TASK BRIEF: Throughout the records below, find each line holding "size" and copy it.

STORED DATA:
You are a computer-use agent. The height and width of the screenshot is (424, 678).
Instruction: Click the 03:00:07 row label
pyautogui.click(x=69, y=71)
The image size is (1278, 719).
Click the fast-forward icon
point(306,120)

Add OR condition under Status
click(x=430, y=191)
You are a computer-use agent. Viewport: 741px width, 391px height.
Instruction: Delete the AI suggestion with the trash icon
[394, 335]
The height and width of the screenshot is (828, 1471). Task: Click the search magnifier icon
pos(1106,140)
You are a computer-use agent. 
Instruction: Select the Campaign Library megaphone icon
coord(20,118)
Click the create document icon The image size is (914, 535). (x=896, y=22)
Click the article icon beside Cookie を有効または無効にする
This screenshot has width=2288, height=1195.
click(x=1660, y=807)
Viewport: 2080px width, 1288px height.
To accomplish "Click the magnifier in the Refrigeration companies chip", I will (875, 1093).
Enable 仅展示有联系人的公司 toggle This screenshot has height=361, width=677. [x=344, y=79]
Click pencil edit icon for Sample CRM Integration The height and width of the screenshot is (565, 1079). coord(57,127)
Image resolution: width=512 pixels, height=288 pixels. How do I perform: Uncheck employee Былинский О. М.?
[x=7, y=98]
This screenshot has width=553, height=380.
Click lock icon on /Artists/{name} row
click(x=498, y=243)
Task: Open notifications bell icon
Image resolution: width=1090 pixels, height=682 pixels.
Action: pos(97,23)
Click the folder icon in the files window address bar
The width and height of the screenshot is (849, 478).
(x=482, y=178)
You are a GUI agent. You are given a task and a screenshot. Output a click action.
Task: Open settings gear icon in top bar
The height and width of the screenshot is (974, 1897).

RESPONSE TO THE TASK:
The image size is (1278, 719).
Click the create document icon The image size is (914, 535). (x=896, y=22)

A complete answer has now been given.